Records shown:
[BEGIN]

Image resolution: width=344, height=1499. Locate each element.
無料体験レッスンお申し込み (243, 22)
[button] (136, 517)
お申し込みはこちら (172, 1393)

[END]
[BEGIN]

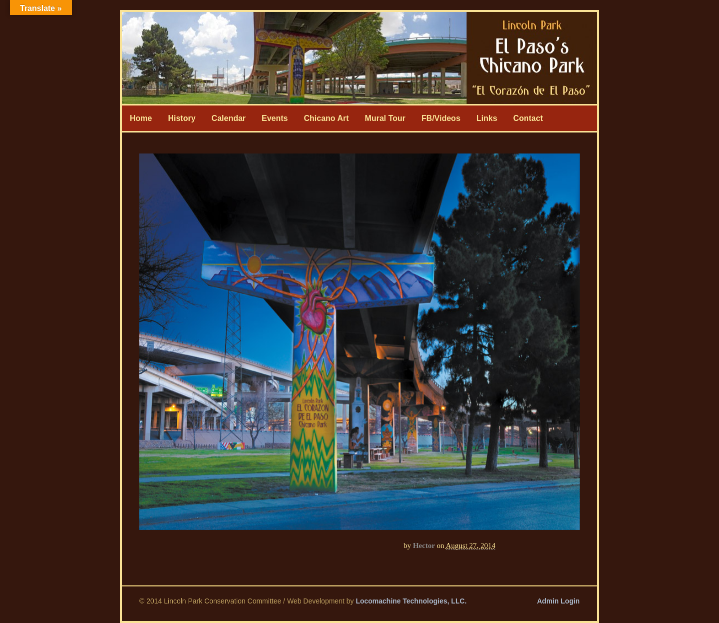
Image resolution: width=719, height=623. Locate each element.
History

[END]

Lay out the entries from the line with "Image resolution: width=344, height=1499." to the line with "[button] (136, 517)" as a JSON list of strings, one string per line and blank lines omitted.

Correct answer:
[
  "Image resolution: width=344, height=1499. Locate each element.",
  "無料体験レッスンお申し込み (243, 22)",
  "[button] (136, 517)"
]